[PATCH v2 2/3] KVM: arm64: Add two page mapping counters for kvm_stat

Tue Apr 20 14:52:07 BST 2021

On Tue, 20 Apr 2021 14:08:24 +0100,
Yoan Picchi <yoan.picchi at arm.com> wrote:
> 
> This patch adds regular_page_mapped and huge_page_mapped.
> regular_page_mapped is increased when a page of the smallest granularity
> is mapped. This is usually a 4k, 16k or 64k page.
> huge_page_mapped is increased when a huge page of any size other than the
> smallest granularity is mapped.
> Those counters only count pages allocated for the data and doesn't count
> the pages/blocks allocated to the page tables as I don't see where those
> might be needed to be recorded
> 
> I can see two usecases for those counters :
> 	We can detect memory pressure in the host when the guest gets
> regular pages instead of huge ones.
> 	May help detecting an abnormal memory usage like some recurring
> allocs past the kernel and a few program starts.
> With the previous patch about stage2_abort_exit, it have the added
> benefit of specifying the second main cause of stage 2 page fault (the
> other being mmio access)
> 
> To test this patch I did start a guest VM and monitor the page allocation.
> By default it only allocate huge pages. Then I tried to disable the huge
> pages with : echo never > /sys/kernel/mm/transparent_hugepage/enabled
> Starting the VM, it no longer allocate any huge page, but only regular
> pages.
> 
> I can't log into the guess because it doesn't recognize my keyboard.

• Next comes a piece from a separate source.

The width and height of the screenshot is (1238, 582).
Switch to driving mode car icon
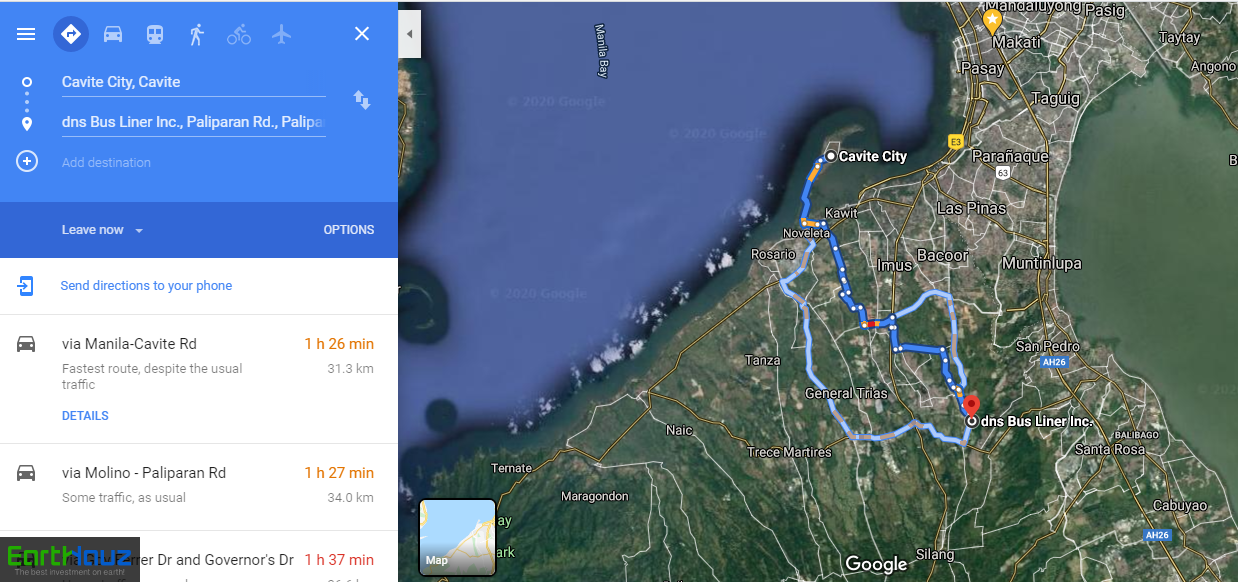click(x=113, y=34)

Maybe you should consider having a look at what is going wrong
here. If your guest isn't working correctly, trying to account for
page allocation is a bit... irrelevant.

> To
> circumvent that I added some command to the init script that need some
> memory : cat /dev/zero | head -c 1000m | tail
> This take 1GiB of memory before finishing.
> From memory, it allocate 525 or so huge table which is around what I would
> expect with 2MB pages.
> 
> I did check the relation between stage 2 exits, mmio exits and
> allocation. The mmio + allocation account for almost all the stage 2 exit
> as expected. There was only about 20 exits that was neither a mmio or an
> alloc during the kernel boot. I did not look what they are, but it can be
> a memory permission relaxation, or resizing a page.
> 
> My main concern here is about the case where we replace a page/block by
> another/resize a block. I don't fully understand the mechanism yet and
> so don't know if it should be counted as an allocation or not. For now I
> don't account it.

None of this discussion belongs to a commit message.

> 
> Signed-off-by: Yoan Picchi <yoan.picchi at arm.com>
> ---
>  arch/arm64/include/asm/kvm_host.h | 2 ++
>  arch/arm64/kvm/guest.c            | 2 ++
>  arch/arm64/kvm/hyp/pgtable.c      | 5 +++++
>  3 files changed, 9 insertions(+)
> 
> diff --git a/arch/arm64/include/asm/kvm_host.h b/arch/arm64/include/asm/kvm_host.h
> index 02891ce94..8f9d27571 100644
> --- a/arch/arm64/include/asm/kvm_host.h
> +++ b/arch/arm64/include/asm/kvm_host.h
> @@ -547,6 +547,8 @@ static inline bool __vcpu_write_sys_reg_to_cpu(u64 val, int reg)
>  
>  struct kvm_vm_stat {
>  	ulong remote_tlb_flush;
> +	ulong regular_page_mapped;
> +	ulong huge_page_mapped;
>  };
>  
>  struct kvm_vcpu_stat {
> diff --git a/arch/arm64/kvm/guest.c b/arch/arm64/kvm/guest.c
> index 82a4b6275..41316b30e 100644
> --- a/arch/arm64/kvm/guest.c
> +++ b/arch/arm64/kvm/guest.c
> @@ -42,6 +42,8 @@ struct kvm_stats_debugfs_item debugfs_entries[] = {
>  	VCPU_STAT("exits", exits),
>  	VCPU_STAT("halt_poll_success_ns", halt_poll_success_ns),
>  	VCPU_STAT("halt_poll_fail_ns", halt_poll_fail_ns),
> +	VM_STAT("regular_page_mapped", regular_page_mapped),
> +	VM_STAT("huge_page_mapped", huge_page_mapped),

As pointed out in the previous review, two sizes don't quite fit
all. There is a continuum of page, contiguous pages and block mappings
of various sizes (although KVM doesn't support the contiguous hint at
S2 yet).

For this information to be useful, you'd have to at least distinguish
between 2M and 1G mappings when operating with a 4k base granule
size. Because if I have enough memory to get contiguous 1G chunks, I
surely don't want them to show up as 2M mappings because I messed up
the userspace alignment requirements, and this counter can't
distinguish between these cases.

Thanks,

	M.

-- 
Without deviation from the norm, progress is not possible.